1) Trees Produce Oxygen
Let's face it, we could not exist as we do if there were no trees. A mature leafy tree produces as much oxygen in a season as 10 people inhale in a year. What many people don't realize is the forest also acts as a giant filter that cleans the air we breath.

2) Trees Clean the Soil
The term phytoremediation is a fancy word for the absorption of dangerous chemicals and other pollutants that have entered the soil. Trees can either store harmful pollutants or actually change the pollutant into less harmful forms. Trees filter sewage and farm chemicals, reduce the effects of animal wastes, clean roadside spills and clean water runoff into streams.

3) Trees Control Noise Pollution
Trees muffle urban noise almost as effectively as stone walls. Trees, planted at strategic points in a neighborhood or around your house, can abate major noises from freeways and airports.

4) Trees Slow Storm Water Runoff
Flash flooding can be dramatically reduced by a forest or by planting trees. One Colorado blue spruce, either planted or growing wild, can intercept more than 1000 gallons of water annually when fully grown. Underground water-holding aquifers are recharged with this slowing down of water runoff.

5) Trees Are Carbon Sinks
To produce its food, a tree absorbs and locks away carbon dioxide in the wood, roots and leaves. Carbon dioxide is a global warming suspect. A forest is a carbon storage area or a "sink" that can lock up as much carbon as it produces. This locking-up process "stores" carbon as wood and not as an available "greenhouse" gas.

6) Trees Clean the Air
Trees help cleanse the air by intercepting airborne particles, reducing heat, and absorbing such pollutants as carbon monoxide, sulfur dioxide, and nitrogen dioxide. Trees remove this air pollution by lowering air temperature, through respiration, and by retaining particulates.

7) Trees Shade and Cool
Shade resulting in cooling is what a tree is best known for. Shade from trees reduces the need for air conditioning in summer. In winter, trees break the force of winter winds, lowering heating costs. Studies have shown that parts of cities without cooling shade from trees can literally be "heat islands" with temperatures as much as 12 degrees Fahrenheit higher than surrounding areas.
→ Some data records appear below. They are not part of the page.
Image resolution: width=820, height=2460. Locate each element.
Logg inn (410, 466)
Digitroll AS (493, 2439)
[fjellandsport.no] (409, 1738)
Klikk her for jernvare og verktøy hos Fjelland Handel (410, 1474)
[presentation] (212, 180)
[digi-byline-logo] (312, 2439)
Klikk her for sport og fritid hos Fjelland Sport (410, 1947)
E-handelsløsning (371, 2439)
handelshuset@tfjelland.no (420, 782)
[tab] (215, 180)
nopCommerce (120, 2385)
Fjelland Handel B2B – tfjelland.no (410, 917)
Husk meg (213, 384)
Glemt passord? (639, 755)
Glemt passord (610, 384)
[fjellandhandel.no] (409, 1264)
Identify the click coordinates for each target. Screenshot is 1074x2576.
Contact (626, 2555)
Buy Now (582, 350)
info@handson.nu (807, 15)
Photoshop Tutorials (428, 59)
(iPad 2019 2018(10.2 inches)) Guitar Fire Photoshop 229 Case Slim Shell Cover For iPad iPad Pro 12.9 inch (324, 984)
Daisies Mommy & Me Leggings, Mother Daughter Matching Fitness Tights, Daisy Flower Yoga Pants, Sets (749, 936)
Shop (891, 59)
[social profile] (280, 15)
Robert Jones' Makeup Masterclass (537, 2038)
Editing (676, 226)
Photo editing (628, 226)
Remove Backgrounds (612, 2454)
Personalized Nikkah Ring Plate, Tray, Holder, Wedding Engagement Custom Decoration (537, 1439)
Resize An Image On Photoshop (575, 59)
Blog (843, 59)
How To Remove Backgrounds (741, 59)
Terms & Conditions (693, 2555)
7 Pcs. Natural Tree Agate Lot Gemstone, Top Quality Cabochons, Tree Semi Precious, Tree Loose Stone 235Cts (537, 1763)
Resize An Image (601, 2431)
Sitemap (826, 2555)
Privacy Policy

8) Trees Act as Windbreaks
During windy and cold seasons, trees located on the windward side act as windbreaks. A windbreak can lower home heating bills up to 30% and have a significant effect on reducing snow drifts. A reduction in wind can also reduce the drying effect on soil and vegetation behind the windbreak and help keep precious topsoil in place.

9) Trees Fight Soil Erosion
Erosion control has always started with tree and grass planting projects. Tree roots bind the soil and their leaves break the force of wind and rain on soil. Trees fight soil erosion, conserve rainwater and reduce water runoff and sediment deposit after storms.

10) Trees Increase Property Values
Real estate values increase when trees beautify a property or neighborhood. Trees can increase the property value of your home by 15% or more.